Figure 2

Algorithms aligned by PX can be used to classify COVID-19 infection. Each panel shows a set of receiver operator curves (ROC) with shading indicating ± 95% CI. PX = date of maximal change from average over the 21-day DX region; SX = date of onset of one of four core symptoms of COVID-19; DX = date of diagnostic testing for COVID-19; HR = heart rate, HRV = heart rate variability, and RR = respiratory rate. Numbers in relationship to PX, SX, and DX refer to number of days before (negative numbers) or after (positive numbers) each of these dates. Models trained by alignment to PX were more accurate as the evaluation window approached PX (A; from red pre-PX to blue post-PX; n = 73; in all cases, the number of negative training samples was 179,010; the number of positive training samples were: 8678, 9059, 9527, 9719, and 9705, respectively), with a peak accuracy at the window of PX + 0: PX + 2 days.
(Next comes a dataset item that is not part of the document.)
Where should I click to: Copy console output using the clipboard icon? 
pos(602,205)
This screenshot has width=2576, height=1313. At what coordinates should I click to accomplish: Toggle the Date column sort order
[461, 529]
ROC curves generated from models trained by alignment to DX performed best when evaluated relative to PX (B; n = 41, restricted to the subset of individuals with reliable symptom onset reports). Models trained by alignment to PX, SX, and DX performed comparably when evaluated at PX + 0: PX + 2 days (C; n = 41). Exclusion of any physiological measure lowers performance, with the ROC AUC dropping the most when HRV was omitted (D; n = 73).